July 4 (Bloomberg) -- Tom Hayes, the former UBS AG and Citigroup Inc. trader, is scheduled to enter a plea on charges related to manipulation of the London interbank offered rate later this year.
Hayes, 33, was told by a judge in London today to enter a plea at a hearing in late October. Wearing a black suit and white button-down shirt without a tie, he spoke only to confirm his name. Prosecutors at the Serious Fraud Office agreed to give him more information on their case by Sept. 30.
“The documentation in this case, to describe it as voluminous would be a large understatement,” said Mukul Chawla, a lawyer for the SFO.
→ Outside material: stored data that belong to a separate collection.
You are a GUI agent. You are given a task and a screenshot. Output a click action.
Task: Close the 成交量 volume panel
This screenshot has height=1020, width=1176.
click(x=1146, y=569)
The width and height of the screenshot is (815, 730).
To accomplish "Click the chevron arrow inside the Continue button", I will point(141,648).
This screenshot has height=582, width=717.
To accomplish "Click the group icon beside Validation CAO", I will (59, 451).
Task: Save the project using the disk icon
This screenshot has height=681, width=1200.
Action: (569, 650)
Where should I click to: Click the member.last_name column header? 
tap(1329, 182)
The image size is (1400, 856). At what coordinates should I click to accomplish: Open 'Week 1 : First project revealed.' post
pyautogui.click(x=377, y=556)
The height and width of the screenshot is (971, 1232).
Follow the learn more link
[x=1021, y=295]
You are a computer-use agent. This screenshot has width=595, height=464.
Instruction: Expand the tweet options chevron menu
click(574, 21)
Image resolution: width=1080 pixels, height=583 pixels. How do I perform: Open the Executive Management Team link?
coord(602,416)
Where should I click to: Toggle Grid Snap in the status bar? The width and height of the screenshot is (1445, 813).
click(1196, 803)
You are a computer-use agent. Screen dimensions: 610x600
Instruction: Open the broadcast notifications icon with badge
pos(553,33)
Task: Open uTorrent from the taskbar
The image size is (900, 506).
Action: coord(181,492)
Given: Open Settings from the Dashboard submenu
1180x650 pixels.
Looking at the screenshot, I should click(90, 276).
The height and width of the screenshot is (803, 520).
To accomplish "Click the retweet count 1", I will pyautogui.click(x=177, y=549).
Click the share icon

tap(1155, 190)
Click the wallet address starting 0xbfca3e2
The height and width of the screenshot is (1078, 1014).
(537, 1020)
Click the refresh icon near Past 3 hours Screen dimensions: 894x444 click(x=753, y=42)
Hayes, who remains on bail, is charged with working with employees at JPMorgan Chase & Co., Royal Bank of Scotland Group Plc, HSBC Holdings Plc, Rabobank Groep and Deutsche Bank AG, as well as Tullett Prebon Plc, ICAP Plc and RP Martin Holdings Ltd., over a four-year period to manipulate yen Libor rates.
At his first court appearance last month, Hayes’s lawyer, Lydia Jonson, declined to indicate how he would plead when asked by a judge.
Four of the charges cover the period from Aug. 8, 2006, until Dec. 3, 2009, while he worked at UBS, and the other four from Dec. 1, 2009 until Sept. 7, 2010, when he was at Citigroup.
Hayes tried to manipulate rates “with the intention that the economic interests of others would be prejudiced and/or to make personal gain for themselves or another,” the SFO said in the indictment.
Hayes has also been charged by the U.S. Justice Department, which is running a parallel criminal investigation.